Le Barreau du Québec propose au gouvernement de régler un recours constitutionnel au sujet de l'adoption bilingue des lois québécoises. Le projet de recours, qui a été désavoué par les membres du Barreau jeudi, avait été déconseillé dans un avis juridique en 2017.

Dans une lettre envoyée lundi soir à la ministre de la Justice Stéphanie Vallée, l'ordre professionnel propose de suspendre le dossier et de le régler à l'amiable selon des conditions qui avaient été énoncées par la ministre elle-même dans une lettre de mars 2017, notamment l'embauche de deux juristes civilistes ayant une parfaite maîtrise de l'anglais ; l'embauche de traducteurs supplémentaires ; et une meilleure collaboration entre traducteurs, réviseurs et légistes.

Le Barreau du Québec et le Barreau de Montréal ont soulevé un tollé en avril lorsqu'ils ont déposé un recours alléguant que les lois du Québec sont invalides puisqu'elles ne sont pas adoptées simultanément en français et en anglais, ce qui occasionne des incohérences entre les deux versions et serait contraire à la Loi constitutionnelle de 1867.

Un avis juridique de 2017 leur avait pourtant conseillé de s'abstenir. Dans cet avis destiné à l'ex-bâtonnier de Montréal Simon Tremblay, le professeur de droit à l'Université de Montréal et codirecteur de l'Observatoire national en matière de droits linguistiques Stéphane Beaulac écrit : « Je suis d'avis qu'il faut faire montre de prudence, voire hésiter à aller de l'avant avec une contestation judiciaire attaquant la constitutionnalité, s'agissant des exigences de bilinguisme, du processus d'adoption des lois par l'Assemblée nationale du Québec. »
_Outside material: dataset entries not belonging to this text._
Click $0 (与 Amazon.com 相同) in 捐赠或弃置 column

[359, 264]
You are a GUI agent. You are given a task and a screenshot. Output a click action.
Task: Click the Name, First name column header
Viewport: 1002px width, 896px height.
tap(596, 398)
« Il existe un "déficit de bilinguisme" dans le processus législatif au Québec, oui, mais il faut faire la part des choses : il n'est pas catastrophique, clairement : il est même assez mineur. » - Extrait de l'avis juridique de Stéphane Beaulac, obtenu par La Presse et d'autres médias

Jeudi, 53 % des quelque 700 avocats présents lors d'une assemblée générale extraordinaire ont voté en faveur d'une résolution réclamant que le litige soit abandonné. On leur reproche notamment d'avoir outrepassé le mandat de protection du public en s'engageant dans une démarche trop politisée.

Le conseil d'administration du Barreau du Québec s'est réuni lundi pour décider des suites à donner à ce vote consultatif. « Nous avons entendu vos préoccupations lors de l'Assemblée générale extraordinaire », a écrit le bâtonnier Paul-Matthieu Grondin dans un message envoyé lundi soir aux 27 000 membres de l'ordre. « Nous avons également entendu que la vaste majorité d'entre vous reconnaît que les versions française et anglaise des lois comportent des incohérences. »

Le C.A. du Barreau de Montréal décidera au cours des prochains jours s'il suivra l'exemple du Barreau de la province.